● **Exercise materials**
>>>
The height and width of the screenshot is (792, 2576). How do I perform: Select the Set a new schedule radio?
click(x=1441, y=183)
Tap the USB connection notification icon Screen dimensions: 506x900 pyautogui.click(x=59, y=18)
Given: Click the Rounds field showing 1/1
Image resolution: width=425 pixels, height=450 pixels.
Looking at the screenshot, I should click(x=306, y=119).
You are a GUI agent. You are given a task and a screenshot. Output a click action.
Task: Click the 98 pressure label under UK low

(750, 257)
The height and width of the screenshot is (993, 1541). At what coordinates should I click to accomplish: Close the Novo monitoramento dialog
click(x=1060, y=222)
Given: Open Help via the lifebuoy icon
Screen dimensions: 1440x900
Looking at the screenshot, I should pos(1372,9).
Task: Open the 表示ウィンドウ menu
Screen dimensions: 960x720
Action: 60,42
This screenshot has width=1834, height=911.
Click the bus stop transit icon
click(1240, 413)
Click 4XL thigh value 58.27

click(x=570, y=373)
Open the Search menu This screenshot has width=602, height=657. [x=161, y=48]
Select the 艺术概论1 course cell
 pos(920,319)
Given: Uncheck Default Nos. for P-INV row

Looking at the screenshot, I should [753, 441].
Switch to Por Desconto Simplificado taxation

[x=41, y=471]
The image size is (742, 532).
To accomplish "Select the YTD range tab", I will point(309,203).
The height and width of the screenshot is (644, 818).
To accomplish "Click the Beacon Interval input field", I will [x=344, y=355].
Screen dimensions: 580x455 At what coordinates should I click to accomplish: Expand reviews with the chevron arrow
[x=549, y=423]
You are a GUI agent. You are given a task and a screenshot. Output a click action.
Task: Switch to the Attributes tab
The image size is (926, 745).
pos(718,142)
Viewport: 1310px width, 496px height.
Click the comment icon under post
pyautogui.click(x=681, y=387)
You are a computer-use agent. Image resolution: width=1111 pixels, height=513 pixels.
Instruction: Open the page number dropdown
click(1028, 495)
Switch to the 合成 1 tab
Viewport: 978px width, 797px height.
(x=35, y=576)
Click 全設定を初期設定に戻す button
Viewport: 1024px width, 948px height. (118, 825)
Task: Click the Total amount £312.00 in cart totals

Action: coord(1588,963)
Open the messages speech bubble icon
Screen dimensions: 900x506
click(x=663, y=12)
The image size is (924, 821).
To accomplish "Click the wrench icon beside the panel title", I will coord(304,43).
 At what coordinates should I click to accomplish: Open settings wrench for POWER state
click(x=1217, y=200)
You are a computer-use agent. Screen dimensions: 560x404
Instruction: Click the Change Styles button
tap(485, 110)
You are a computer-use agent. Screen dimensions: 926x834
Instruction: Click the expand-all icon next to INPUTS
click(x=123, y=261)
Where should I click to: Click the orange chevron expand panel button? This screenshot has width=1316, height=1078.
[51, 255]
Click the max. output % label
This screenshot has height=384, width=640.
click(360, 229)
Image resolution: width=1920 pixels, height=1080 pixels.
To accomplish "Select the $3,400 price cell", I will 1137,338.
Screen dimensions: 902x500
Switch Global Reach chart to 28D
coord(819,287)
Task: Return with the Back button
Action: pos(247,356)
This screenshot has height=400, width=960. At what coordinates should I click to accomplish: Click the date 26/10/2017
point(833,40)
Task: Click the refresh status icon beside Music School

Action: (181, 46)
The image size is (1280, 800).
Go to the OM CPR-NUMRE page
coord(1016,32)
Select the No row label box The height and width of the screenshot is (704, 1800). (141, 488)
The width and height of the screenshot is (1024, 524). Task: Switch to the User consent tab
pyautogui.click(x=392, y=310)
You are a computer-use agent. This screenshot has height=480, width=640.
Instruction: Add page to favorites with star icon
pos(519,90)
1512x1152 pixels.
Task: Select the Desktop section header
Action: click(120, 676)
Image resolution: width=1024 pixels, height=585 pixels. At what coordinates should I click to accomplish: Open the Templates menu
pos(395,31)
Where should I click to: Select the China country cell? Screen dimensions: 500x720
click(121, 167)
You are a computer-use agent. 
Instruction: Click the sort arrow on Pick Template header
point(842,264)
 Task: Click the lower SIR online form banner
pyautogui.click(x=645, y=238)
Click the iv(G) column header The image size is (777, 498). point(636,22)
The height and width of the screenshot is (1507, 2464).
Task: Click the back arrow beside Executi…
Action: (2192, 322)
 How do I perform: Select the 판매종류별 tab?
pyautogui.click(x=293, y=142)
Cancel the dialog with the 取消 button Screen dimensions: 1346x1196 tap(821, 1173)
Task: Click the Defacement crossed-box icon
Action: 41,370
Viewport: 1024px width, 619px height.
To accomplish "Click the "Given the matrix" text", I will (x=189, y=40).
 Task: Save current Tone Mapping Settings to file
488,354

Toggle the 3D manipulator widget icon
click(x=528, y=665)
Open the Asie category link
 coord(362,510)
<<<
● **Work request**
Using the material above, gather every line that includes "computer".

● **Answer to this problem**
You are a computer-use agent. Image resolution: width=1111 pixels, height=513 pixels.
You are a computer-use agent. Screen dimensions: 560x404
You are a computer-use agent. Screen dimensions: 926x834
You are a computer-use agent. This screenshot has height=480, width=640.
You are a computer-use agent. 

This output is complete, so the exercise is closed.